Le handicap moteur, cognitif ou psychique et les besoins d’accompagnement de l’étranger sont pris en compte pour déterminer les conditions de son placement en rétention.»
La régularité de la décision administrative s’apprécie au jour de son édiction, au regard des éléments de fait connus de l’administration à cette date et l’obligation de motivation ne peut s’étendre au-delà de l’exposé des éléments qui sous-tendent la décision en cause ;
Le conseil de [P] [B] soutient que l’autorité administrative a commis une erreur d’appréciation s’agissant de l’examen de sa vulnérabilité en ce qu’elle n’a pas pris en compte les éléments de son état de santé dans la décision contestée bien évoqués et justifiés par des ordonnances médicales; qu’il souffre de problèmes de santé et notamment d’une fracture du scaphoide droit, des douleurs et déficit de l’extension suite à une chute en août 2025 et a eu une échographie abdominopelvienne retrouvant une hernie graisseuse de la ligne blanche sus-ombilicale; que dans son ordonnance du 18 août 2025, le Docteur [D] [H] [L] conclut s’agissant du scanner de son poignet : « par sécurité, je propose un complément par une I.R.M. du poignet »; que dans son ordonnance du 2 septembre 2025, le Docteur [C] [A] conclut dans le même senss; que son échographie du 21 septembre 2025 indique qu’il souffre des douleurs et déficit extension à la suite d’une chute en août 2025;
Le préfet de la Haute Savoie a considéré que son état de vulnérabilité n’était pas incompatible avec un placement en rétention.
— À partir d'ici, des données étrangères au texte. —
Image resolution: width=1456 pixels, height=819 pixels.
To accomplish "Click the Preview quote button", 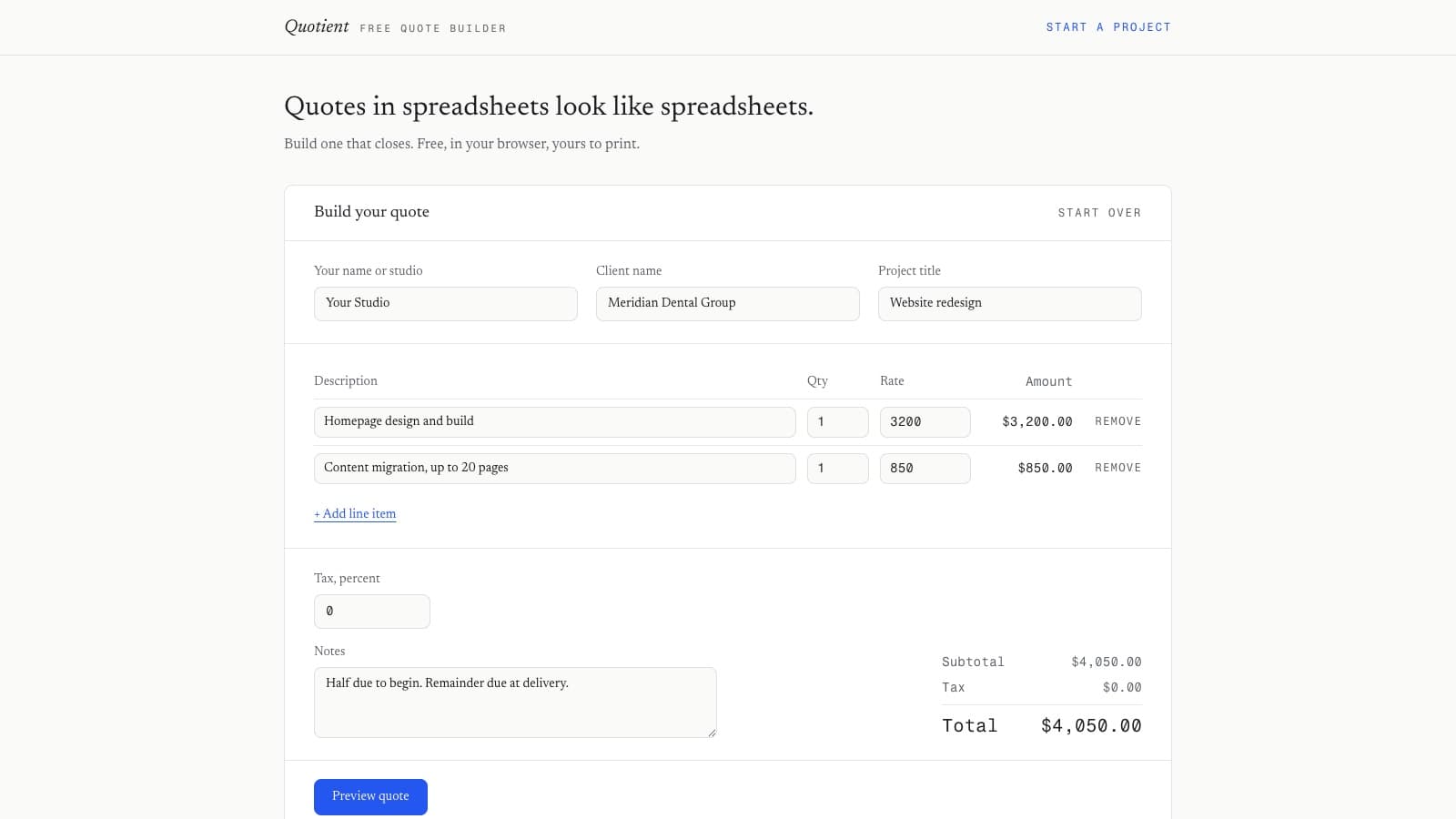I will 370,797.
Il résulte des pièces versées au dossier susmentionnées par le conseil de [P] [B] qu’aucun élément médical ne contre indique une prolongation du placement en rétention de [P] [B] et que son état de santé a été pris en compte par l’autorité administrative.
Ce moyen ne peut donc pas être accueilli ;
En conséquence, l’ordonnance entreprise est infirmée ;
PAR CES MOTIFS
Infirmons l’ordonnance déférée,
Déclarons régulière la décision de placement en rétention administrative,
Statuant à nouveau, ordonnons la prolongation de la rétention de [P] [B] pour une durée maximale de 26 jours.